O momento é de se posicionar em Dólar

 

Ontem, tratei da "valorização do Real" perante o dólar americano, US$.  A moeda americana está mais depreciada em relação à moeda brasileira, o Real, R$.  Para os pequenos investidores como o que aqui escreve, não podemos nos enganar, pensando que a moeda brasileira está valorizada por "mérito próprio" e que esta situação e que deve perdurar por muito tempo.    A guerra do Irã deve, em algum momento, terminar e as eleições presidenciais devem ter resultado no mês de outubro.   


          Ao contrário do que aconteceu na "crise hipotecária" de 2008, a conhecida crise do subprime, quando houve uma das piores quebras financeiras desde 1929, iniciada pelo estouro da "bolha imobiliária" nos Estados Unidos.  Os bancos concederam empréstimos de alto risco, conhecido como subprime a mutuários com baixa capacidade de pagamento, criando títulos de baixa liquidez, que acabou espalhando a "insolvência" globalmente.   

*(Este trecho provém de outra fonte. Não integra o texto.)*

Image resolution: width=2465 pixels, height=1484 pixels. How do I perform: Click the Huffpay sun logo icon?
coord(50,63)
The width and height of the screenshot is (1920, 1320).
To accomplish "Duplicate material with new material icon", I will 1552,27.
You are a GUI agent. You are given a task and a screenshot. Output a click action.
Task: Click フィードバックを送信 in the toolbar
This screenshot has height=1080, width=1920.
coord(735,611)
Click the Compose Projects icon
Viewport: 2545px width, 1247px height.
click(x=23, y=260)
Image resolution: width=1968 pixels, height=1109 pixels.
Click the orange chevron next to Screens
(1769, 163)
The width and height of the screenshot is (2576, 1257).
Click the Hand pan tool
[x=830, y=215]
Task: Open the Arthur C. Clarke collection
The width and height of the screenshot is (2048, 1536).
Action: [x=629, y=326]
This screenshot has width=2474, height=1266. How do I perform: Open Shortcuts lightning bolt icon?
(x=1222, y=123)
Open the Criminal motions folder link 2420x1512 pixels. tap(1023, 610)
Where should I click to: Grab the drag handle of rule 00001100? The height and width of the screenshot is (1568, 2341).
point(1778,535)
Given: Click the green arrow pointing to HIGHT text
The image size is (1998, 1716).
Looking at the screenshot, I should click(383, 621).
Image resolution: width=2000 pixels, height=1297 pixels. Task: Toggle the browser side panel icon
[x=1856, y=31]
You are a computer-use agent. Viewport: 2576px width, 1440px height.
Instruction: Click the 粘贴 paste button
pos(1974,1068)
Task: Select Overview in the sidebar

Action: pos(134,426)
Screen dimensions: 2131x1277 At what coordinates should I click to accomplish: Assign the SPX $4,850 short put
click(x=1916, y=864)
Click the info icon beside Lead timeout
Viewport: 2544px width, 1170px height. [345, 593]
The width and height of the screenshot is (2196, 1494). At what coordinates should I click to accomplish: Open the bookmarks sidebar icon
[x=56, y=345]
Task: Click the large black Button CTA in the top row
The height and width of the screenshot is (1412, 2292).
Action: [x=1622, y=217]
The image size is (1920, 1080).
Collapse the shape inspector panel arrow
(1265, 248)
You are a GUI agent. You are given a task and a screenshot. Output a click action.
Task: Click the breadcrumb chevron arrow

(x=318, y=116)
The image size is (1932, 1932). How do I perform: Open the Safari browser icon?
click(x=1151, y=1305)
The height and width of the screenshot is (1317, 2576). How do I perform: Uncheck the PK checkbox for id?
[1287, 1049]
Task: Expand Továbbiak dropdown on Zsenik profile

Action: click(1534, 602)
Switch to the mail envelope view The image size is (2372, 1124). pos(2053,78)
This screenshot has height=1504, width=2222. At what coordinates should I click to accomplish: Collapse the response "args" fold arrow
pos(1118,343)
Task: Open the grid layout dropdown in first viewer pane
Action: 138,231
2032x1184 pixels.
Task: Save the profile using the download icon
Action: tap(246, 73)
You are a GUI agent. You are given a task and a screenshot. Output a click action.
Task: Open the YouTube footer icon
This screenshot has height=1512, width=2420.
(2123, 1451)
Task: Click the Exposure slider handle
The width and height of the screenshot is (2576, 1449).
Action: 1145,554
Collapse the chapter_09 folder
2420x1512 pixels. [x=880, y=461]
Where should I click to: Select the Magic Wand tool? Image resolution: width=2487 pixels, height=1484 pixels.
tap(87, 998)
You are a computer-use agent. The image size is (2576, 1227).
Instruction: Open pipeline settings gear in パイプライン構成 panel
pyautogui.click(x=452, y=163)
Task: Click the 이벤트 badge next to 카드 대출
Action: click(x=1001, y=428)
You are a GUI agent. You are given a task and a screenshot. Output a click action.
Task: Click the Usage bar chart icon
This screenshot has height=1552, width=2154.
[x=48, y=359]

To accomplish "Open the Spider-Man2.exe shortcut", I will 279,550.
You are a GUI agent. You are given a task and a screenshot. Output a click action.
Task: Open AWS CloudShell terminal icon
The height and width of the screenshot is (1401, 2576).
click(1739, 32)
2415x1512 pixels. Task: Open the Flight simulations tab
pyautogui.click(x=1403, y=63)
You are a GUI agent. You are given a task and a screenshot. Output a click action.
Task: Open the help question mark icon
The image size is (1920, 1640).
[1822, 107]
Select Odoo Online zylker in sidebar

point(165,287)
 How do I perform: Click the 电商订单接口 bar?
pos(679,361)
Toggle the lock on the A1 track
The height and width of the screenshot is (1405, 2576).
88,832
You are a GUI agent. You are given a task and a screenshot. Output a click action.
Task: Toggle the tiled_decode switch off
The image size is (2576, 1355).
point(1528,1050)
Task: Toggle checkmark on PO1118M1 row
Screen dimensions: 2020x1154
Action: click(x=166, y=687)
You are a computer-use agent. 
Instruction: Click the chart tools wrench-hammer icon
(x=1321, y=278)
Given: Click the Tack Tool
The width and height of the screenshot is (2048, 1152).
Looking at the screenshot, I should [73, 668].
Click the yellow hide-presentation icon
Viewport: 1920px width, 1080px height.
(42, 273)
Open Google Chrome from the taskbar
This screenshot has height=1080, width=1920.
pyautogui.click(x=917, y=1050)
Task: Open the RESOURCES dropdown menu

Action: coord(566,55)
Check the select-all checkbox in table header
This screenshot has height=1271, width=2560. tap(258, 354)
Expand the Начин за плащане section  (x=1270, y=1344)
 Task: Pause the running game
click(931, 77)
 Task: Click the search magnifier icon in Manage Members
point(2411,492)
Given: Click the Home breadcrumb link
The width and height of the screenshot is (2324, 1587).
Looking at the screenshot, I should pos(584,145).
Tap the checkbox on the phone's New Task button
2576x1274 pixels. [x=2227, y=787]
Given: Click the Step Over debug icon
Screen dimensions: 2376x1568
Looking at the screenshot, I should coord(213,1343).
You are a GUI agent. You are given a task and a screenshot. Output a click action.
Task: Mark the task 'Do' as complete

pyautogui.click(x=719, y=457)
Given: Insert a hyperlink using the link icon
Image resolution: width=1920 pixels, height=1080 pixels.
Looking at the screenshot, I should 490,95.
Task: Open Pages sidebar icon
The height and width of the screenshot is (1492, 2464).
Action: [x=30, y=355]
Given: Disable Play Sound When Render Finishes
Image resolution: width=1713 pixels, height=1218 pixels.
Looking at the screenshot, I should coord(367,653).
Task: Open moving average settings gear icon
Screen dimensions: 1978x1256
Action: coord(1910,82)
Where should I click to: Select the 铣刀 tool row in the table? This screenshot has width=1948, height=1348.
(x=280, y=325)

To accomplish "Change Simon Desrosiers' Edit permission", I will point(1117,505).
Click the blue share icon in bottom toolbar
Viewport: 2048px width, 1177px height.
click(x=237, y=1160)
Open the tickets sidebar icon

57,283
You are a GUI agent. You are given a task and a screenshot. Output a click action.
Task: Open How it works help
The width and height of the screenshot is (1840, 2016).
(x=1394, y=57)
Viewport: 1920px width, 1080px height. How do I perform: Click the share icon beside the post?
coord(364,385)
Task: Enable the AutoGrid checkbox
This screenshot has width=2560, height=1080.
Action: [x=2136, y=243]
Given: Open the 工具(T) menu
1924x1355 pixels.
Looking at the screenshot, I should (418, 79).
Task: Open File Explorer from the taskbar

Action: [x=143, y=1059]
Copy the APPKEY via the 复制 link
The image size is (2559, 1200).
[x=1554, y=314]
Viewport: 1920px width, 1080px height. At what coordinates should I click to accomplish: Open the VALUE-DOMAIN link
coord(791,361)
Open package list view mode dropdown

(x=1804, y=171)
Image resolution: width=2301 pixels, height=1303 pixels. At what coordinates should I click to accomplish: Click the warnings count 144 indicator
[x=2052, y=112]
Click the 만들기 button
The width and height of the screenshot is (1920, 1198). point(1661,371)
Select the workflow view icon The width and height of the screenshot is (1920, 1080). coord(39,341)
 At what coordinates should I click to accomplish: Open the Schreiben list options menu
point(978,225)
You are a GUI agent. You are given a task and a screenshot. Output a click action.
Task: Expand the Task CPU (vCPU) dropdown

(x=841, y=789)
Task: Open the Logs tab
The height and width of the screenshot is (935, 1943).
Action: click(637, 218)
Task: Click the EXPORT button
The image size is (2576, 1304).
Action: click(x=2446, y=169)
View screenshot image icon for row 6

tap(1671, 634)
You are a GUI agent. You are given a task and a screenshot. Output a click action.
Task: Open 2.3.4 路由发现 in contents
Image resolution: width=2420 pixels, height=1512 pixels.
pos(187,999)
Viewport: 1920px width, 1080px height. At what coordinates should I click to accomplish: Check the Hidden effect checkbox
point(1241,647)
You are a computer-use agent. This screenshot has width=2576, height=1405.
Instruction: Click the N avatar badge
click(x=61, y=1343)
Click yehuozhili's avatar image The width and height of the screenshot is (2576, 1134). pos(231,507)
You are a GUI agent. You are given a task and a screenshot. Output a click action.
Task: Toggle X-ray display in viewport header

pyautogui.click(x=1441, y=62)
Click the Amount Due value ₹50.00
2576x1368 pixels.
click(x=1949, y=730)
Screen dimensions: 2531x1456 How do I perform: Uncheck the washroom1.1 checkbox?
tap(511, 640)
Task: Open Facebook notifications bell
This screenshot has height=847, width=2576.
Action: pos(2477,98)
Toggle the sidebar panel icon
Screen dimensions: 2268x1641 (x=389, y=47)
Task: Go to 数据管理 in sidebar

         A situação atual, parece ser o "inverso" daquela situação de 2008, juntos, JP Morgan, Citi e Wells Fargo, reportaram mais de US$ 25 bilhões, equivalente a R$ 125 bilhões em lucros nos primeiros meses deste ano, resultado pelos operadores dos bancos que se beneficiaram de movimentos bruscos de mercado de petróleo, sem que o fato prejudicasse os tomadores de empréstimos americanos.   Esse tipo de "volatilidade" é bom para os bancos de investimentos, que ganham dinheiro financiando e as operações de clientes.


       A alta liquidez dos bancos de investimentos de porte como o JP Morgan, à procura de títulos de alta rentabilidade com relativa segurança, é que tem provocado a entrada maciça de dólar americano no Brasil, apreciando o valor da moeda brasileira, que ontem, dia 14, fechou ao nível de R$ 4,98 a cada US$ 1.     A valorização do Real perante o dólar americano, não é estrutural, mas, "totalmente especulativa".  Os grandes bancos do mundo global, além do já nominados vem "auferindo" lucros com investimento em títulos do Tesouro Nacional, com taxa de juros oficial nominal em 14,75%, para inflação presente de menor  que 4,5%, dentro do "teto da meta" do Banco Central.   O diferencial é o "lucro dos bancos ou dos investidores", em tese.   Podendo, no mesmo período, algum ativo valorizar mais do que os títulos do Governo.


           Independente das análises técnicas, que vou deixar para os profissionais do mercado financeiro, esta situação de "Real valorizado" não deve prevalecer por período longo.     É de prever que esta situação deve perdurar, ao menos, até o resultado das eleições do próximo dia 4 de outubro.    Aos pequenos investidores, como Você e este que aqui escreve, o momento de mercado de dólar americano, US$, é de "compra", nos atuais patamares de R$ 5 para cada US$ 1.